Hey guys,
My wife is really abusive and controlling and at this point I really don’t know how to deal with it.
We have been together for 3 years and married for a few months, she always has been like this but I just hoped it would get better. She tries controlling everything, calls me a piece of sht for every mistake, like not folding the towel well, gets angry fast and what’s maybe the worst, sometimes she beats the sht out of me when she loses control and since he is almost 1.5x my size, I can only try defending myself, but I am full of bruises.
When she is not like this, she is really nice and good wife.
I know the best solution would be just to respect myself, get divorce and get the f out, but as I live abroad and have nobody else than her, I have no chance.
Comments
Dude, you got no kids, get a divorce.
Leave her NOW!!!!
Don’t wait. It will just fuck you over more later.
Sack up get the fuck out.
You will be happier for it in the future.
Document your injuries then use it for the divorce.
Get out before she traps you with kids. Dude, this is easy.
It’s fine, just wait until she stabs you or permanently maims you, then you can leave!
I’m sure this violent behaviour won’t increase!
You know what you need to do. Every day you prevaricate you make your life harder on the other side of her. Being OS doesnt change anything about the required action.
I think what could help is you – finding yourself out a bit. Abuse is wrong and I know you that obviously you feel the negative impact but you can’t allow yourself to go through this. I don’t know if you are not saying something about this situation that is entire truthful but regardless no one deserves to be abused by their partner. If you have family allow them to encourage you. You are 29 and I’m sure being married or the idea the start was beautiful but now it isn’t. You can’t be afraid to be alone. It’s just a feeling that you can fix later. You’ll end up hurting yourself so bad emotionally you’ll only expect this and you’ll become an abuser I swear it happens all the time. Even with yelling arguments people end up always expecting a fight and yell bc they are scared and unsure if the other person is willing to listen because they are so damaged.
You ask for advice but in the same post you say that the obvious and only realistic solution (getting a divorce) is not possible. So it’s a little “eh” ..
Because, the only solution is getting a divorce. She won’t change. And even if she does (which is very unlikely), it will be a progress that takes quite some time. What are you going to do in this time? Suffer through it?
Ask yourself what is the “better” alternative: Staying in this relationship and continue to get treated like shit. Or get a divorce including all the inconveniences this might bring along. Yes, it will suck for a couple of weeks or even months.
But I don’t know.. still sounds like the better of two evils, if you aks me. Don’t underestimate what this situation right now does to you psychologically. The longer you stay in this, the deeper the mental scars will be you have to fix afterwards.

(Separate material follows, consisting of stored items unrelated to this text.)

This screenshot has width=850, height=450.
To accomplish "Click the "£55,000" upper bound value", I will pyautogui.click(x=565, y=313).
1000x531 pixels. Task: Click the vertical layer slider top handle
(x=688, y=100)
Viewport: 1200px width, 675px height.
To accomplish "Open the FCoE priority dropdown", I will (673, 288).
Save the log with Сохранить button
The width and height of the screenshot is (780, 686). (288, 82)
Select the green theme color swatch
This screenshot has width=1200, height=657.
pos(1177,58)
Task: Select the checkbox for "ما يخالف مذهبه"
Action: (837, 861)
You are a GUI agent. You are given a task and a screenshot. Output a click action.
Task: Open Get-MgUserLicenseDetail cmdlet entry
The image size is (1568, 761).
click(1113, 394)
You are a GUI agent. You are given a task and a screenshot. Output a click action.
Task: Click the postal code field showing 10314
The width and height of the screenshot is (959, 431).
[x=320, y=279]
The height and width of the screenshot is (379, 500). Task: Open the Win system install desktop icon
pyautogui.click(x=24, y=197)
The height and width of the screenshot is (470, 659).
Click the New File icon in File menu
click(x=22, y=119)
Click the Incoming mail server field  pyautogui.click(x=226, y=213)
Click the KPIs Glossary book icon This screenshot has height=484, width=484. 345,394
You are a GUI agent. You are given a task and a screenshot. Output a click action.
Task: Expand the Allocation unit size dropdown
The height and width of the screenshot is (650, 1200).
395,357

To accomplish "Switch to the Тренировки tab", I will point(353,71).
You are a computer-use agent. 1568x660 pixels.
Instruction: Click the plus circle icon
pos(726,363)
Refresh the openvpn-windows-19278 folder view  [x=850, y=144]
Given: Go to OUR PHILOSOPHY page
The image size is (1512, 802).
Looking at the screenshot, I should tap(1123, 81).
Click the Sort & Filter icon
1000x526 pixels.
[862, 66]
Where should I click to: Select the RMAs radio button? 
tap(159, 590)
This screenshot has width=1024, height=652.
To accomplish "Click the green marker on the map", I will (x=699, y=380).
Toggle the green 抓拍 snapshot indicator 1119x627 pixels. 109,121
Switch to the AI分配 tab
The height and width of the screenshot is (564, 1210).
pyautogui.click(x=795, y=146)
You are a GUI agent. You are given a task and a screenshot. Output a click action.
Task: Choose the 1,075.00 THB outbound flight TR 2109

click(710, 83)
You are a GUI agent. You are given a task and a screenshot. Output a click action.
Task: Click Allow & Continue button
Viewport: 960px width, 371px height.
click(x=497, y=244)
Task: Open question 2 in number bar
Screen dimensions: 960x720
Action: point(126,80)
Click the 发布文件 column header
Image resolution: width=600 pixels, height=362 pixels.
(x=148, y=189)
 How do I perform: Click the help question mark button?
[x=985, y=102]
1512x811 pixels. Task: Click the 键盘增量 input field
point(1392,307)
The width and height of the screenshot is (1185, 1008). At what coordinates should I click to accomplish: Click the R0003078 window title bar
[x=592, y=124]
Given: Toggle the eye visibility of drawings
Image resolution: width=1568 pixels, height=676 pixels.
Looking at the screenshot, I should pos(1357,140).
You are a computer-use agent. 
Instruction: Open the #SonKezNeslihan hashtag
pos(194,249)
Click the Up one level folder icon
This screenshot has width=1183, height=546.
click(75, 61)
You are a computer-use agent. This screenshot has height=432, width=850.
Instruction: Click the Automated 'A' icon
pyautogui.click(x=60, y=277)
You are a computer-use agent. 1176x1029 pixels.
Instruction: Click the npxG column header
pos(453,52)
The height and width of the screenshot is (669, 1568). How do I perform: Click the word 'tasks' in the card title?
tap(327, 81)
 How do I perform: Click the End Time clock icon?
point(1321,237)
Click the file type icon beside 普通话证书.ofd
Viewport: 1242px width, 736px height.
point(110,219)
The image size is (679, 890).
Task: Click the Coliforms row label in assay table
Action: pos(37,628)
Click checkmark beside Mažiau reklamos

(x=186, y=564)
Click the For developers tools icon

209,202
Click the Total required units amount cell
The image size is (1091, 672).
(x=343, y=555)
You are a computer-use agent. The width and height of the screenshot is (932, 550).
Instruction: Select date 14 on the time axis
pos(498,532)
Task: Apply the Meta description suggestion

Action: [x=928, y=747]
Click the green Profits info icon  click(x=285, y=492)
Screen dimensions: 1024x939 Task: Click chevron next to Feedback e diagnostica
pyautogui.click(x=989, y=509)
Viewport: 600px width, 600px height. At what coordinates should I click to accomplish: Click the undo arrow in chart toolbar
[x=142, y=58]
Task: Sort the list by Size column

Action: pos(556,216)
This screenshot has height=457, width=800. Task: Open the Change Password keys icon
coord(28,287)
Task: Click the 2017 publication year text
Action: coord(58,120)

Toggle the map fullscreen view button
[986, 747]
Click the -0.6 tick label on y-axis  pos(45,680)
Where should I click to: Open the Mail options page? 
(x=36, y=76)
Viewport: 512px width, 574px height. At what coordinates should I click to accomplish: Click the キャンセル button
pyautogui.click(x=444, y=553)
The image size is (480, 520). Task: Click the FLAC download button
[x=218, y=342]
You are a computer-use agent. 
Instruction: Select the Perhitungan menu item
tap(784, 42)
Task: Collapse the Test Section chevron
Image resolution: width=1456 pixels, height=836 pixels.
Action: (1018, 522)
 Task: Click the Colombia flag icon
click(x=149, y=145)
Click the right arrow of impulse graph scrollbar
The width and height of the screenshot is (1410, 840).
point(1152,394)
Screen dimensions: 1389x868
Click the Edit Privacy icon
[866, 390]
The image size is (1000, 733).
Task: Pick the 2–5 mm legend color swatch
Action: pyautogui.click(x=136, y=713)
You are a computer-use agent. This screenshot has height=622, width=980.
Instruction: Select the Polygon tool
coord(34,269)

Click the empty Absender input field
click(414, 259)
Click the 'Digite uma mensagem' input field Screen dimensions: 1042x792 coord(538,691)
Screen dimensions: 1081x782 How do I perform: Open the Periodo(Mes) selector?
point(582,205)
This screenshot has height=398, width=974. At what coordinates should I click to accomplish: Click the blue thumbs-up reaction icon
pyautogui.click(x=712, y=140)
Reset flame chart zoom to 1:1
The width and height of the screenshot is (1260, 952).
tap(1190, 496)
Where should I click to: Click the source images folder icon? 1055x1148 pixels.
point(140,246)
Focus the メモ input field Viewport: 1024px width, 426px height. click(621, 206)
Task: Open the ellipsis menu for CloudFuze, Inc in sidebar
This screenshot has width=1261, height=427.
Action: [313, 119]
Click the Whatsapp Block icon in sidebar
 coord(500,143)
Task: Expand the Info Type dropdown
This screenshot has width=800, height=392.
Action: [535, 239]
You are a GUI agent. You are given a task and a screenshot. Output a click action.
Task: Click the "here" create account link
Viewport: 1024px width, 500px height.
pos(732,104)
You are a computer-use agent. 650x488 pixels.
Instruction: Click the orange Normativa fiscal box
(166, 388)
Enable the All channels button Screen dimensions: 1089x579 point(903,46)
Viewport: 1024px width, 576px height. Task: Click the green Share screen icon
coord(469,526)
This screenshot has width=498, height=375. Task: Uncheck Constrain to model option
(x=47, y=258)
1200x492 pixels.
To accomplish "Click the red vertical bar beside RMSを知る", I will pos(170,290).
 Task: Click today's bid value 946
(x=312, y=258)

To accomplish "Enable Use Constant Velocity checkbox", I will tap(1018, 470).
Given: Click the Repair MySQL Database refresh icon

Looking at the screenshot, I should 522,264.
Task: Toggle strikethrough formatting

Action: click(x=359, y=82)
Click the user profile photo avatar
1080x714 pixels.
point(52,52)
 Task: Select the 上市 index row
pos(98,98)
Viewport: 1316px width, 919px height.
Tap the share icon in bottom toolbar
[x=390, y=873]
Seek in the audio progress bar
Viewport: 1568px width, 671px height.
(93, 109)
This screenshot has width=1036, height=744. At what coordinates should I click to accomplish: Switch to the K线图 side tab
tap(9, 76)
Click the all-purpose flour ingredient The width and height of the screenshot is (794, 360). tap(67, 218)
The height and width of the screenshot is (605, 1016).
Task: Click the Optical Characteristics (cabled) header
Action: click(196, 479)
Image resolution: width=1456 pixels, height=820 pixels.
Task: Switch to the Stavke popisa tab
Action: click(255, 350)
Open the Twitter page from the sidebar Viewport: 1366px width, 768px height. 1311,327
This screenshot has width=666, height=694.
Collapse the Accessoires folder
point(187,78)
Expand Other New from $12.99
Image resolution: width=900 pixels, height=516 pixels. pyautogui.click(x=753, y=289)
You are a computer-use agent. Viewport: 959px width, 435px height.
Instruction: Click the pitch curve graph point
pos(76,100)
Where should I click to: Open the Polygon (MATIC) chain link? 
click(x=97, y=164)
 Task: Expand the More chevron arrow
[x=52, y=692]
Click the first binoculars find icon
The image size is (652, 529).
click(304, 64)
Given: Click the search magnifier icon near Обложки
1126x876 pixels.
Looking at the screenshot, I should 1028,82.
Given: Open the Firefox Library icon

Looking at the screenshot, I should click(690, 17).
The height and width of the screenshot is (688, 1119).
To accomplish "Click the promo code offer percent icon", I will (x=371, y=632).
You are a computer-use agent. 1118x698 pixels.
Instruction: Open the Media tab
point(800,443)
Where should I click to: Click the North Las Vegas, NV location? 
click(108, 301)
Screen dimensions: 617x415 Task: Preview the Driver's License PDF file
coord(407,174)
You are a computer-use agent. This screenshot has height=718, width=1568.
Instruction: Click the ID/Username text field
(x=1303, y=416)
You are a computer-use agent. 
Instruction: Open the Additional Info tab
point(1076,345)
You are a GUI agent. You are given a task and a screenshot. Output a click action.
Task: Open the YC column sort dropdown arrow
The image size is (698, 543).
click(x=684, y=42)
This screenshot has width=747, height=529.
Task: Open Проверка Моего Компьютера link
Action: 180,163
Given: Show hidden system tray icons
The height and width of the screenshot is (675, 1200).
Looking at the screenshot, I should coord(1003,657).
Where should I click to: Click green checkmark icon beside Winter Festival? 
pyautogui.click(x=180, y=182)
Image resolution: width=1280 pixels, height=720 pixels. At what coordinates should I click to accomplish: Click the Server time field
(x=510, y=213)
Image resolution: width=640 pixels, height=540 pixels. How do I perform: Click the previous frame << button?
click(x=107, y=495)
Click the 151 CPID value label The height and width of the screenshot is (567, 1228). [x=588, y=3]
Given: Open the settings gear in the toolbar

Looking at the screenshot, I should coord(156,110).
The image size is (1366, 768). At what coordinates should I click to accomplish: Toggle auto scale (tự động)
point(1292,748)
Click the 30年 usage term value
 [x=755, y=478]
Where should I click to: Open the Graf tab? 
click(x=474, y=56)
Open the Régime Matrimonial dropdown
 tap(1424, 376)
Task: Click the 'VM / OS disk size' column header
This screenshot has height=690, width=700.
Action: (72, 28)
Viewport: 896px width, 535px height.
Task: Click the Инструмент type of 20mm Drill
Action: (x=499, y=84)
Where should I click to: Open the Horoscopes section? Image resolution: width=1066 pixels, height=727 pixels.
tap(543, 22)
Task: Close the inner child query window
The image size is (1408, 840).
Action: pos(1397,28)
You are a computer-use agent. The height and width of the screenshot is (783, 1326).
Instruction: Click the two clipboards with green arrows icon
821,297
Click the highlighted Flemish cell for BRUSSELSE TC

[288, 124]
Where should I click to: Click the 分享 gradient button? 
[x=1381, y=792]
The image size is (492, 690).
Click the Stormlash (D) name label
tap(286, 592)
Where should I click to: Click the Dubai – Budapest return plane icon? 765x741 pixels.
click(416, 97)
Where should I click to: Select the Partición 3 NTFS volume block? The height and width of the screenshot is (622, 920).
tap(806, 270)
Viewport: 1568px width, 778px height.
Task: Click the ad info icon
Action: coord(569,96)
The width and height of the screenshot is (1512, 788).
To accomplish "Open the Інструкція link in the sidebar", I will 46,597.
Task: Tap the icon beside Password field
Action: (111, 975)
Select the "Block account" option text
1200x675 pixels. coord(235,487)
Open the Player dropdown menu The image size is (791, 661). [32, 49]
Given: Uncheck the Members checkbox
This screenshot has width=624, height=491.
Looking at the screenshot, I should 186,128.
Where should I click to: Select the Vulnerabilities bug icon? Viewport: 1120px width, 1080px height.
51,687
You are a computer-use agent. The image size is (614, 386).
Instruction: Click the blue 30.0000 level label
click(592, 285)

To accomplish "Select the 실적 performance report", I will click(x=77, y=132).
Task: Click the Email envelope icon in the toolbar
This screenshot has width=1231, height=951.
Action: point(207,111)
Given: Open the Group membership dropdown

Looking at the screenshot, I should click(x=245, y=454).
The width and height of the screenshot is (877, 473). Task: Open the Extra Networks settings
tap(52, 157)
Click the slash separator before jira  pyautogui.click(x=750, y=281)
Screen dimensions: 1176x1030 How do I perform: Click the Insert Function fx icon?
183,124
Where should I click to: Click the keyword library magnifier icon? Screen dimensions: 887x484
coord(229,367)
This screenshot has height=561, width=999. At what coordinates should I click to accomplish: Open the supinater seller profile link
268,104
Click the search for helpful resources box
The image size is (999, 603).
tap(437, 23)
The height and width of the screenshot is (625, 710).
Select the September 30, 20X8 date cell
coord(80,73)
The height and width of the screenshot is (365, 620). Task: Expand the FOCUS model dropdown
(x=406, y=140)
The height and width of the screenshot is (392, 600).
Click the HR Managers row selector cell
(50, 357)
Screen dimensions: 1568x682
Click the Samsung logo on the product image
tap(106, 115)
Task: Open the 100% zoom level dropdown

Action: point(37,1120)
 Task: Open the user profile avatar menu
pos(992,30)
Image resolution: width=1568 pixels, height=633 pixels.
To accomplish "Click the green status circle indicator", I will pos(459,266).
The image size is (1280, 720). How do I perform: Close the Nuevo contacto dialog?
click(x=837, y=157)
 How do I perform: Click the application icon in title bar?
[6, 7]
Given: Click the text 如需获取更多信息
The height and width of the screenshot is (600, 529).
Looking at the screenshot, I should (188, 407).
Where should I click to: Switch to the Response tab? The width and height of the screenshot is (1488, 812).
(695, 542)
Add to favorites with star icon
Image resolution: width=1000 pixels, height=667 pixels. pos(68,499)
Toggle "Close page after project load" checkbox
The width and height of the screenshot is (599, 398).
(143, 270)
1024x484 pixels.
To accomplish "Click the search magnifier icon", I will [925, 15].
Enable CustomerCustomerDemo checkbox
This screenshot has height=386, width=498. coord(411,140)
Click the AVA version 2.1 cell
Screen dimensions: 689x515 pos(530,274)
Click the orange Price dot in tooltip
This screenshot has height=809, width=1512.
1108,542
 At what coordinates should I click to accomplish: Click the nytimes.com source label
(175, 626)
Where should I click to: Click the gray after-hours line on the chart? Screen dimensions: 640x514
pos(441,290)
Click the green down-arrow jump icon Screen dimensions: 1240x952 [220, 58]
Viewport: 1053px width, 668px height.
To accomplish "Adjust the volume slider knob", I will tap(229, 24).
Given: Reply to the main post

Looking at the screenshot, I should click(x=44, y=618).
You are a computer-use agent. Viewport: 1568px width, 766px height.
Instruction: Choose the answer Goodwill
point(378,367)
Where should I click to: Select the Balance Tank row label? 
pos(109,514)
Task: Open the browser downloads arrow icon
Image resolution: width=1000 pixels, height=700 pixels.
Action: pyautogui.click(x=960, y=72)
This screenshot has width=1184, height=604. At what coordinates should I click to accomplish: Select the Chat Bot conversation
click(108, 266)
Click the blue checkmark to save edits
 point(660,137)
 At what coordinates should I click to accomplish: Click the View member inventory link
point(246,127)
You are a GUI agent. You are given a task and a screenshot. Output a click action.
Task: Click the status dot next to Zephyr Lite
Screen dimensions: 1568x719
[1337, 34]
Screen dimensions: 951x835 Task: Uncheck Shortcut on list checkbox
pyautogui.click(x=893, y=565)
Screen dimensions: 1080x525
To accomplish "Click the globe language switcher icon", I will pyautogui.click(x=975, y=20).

100% keep any and all evidence of any abuse.
Then report to the police and get a restraining order. Then divorce.
Leave. Now. Get up, walk out, go somewhere, don’t tell her where you went.
Sounds like bullshit bait.
Bait used to be believable
If she is open to therapy, there might be a super small chance this behavior goes away. My experience with abusive people as that they are not open to therapy.
Collect proof, make photos, and visit the ER when warranted. Save abusive texts and notes. Record fights. Find a good lawyer who will help you make the exit as swift and pleasant as possible.
Go to the consulate/embassy off your country and ask for help.
I am sure she has her reasons. But yes you should not stay somewhere where you feel abused.
Sometimes people make mistakes in choosing a partner. The being is that she chose you which she is not happy about and behaves like this.
Try to see what problems she has , there is always a more in depth reason.
And behave like a man and ignore her nonsense about abusing you. Unless she takes up a knife or gun . Then you install her in a mental hospital.